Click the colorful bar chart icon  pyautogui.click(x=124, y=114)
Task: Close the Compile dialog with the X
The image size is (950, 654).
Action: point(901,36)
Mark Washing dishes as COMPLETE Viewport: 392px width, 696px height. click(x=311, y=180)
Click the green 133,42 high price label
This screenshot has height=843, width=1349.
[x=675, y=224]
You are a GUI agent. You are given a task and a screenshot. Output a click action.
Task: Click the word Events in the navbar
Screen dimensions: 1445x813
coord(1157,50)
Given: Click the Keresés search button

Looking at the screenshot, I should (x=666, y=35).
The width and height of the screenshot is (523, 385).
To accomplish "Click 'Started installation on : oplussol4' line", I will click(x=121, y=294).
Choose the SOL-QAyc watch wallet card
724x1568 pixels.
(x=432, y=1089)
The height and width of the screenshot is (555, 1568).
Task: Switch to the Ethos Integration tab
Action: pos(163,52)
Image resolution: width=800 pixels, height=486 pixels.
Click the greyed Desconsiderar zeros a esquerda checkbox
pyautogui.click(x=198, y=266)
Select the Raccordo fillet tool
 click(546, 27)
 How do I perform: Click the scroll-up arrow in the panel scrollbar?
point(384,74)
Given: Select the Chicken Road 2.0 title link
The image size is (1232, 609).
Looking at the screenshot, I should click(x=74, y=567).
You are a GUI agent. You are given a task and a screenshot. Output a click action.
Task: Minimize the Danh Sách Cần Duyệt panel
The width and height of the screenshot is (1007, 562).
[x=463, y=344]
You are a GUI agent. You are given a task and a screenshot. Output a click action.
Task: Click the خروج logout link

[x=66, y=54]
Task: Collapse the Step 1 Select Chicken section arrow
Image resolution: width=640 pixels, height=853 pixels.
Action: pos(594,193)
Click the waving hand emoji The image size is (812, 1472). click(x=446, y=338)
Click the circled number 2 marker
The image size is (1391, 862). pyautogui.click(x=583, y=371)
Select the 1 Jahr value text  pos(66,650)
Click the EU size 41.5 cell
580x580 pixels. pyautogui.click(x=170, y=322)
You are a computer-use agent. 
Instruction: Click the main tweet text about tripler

What is being asked
Output every record exactly as written, with nothing dropped.

Exercise result
Click the colorful bar chart icon  pyautogui.click(x=124, y=114)
Task: Close the Compile dialog with the X
The image size is (950, 654).
Action: point(901,36)
Mark Washing dishes as COMPLETE Viewport: 392px width, 696px height. click(x=311, y=180)
Click the green 133,42 high price label
This screenshot has height=843, width=1349.
[x=675, y=224]
You are a GUI agent. You are given a task and a screenshot. Output a click action.
Task: Click the word Events in the navbar
Screen dimensions: 1445x813
coord(1157,50)
Given: Click the Keresés search button

Looking at the screenshot, I should (x=666, y=35).
The width and height of the screenshot is (523, 385).
To accomplish "Click 'Started installation on : oplussol4' line", I will click(x=121, y=294).
Choose the SOL-QAyc watch wallet card
724x1568 pixels.
(x=432, y=1089)
The height and width of the screenshot is (555, 1568).
Task: Switch to the Ethos Integration tab
Action: pos(163,52)
Image resolution: width=800 pixels, height=486 pixels.
Click the greyed Desconsiderar zeros a esquerda checkbox
pyautogui.click(x=198, y=266)
Select the Raccordo fillet tool
 click(546, 27)
 How do I perform: Click the scroll-up arrow in the panel scrollbar?
point(384,74)
Given: Select the Chicken Road 2.0 title link
The image size is (1232, 609).
Looking at the screenshot, I should click(x=74, y=567).
You are a GUI agent. You are given a task and a screenshot. Output a click action.
Task: Minimize the Danh Sách Cần Duyệt panel
The width and height of the screenshot is (1007, 562).
[x=463, y=344]
You are a GUI agent. You are given a task and a screenshot. Output a click action.
Task: Click the خروج logout link

[x=66, y=54]
Task: Collapse the Step 1 Select Chicken section arrow
Image resolution: width=640 pixels, height=853 pixels.
Action: pos(594,193)
Click the waving hand emoji The image size is (812, 1472). click(x=446, y=338)
Click the circled number 2 marker
The image size is (1391, 862). pyautogui.click(x=583, y=371)
Select the 1 Jahr value text  pos(66,650)
Click the EU size 41.5 cell
580x580 pixels. pyautogui.click(x=170, y=322)
You are a computer-use agent. 
Instruction: Click the main tweet text about tripler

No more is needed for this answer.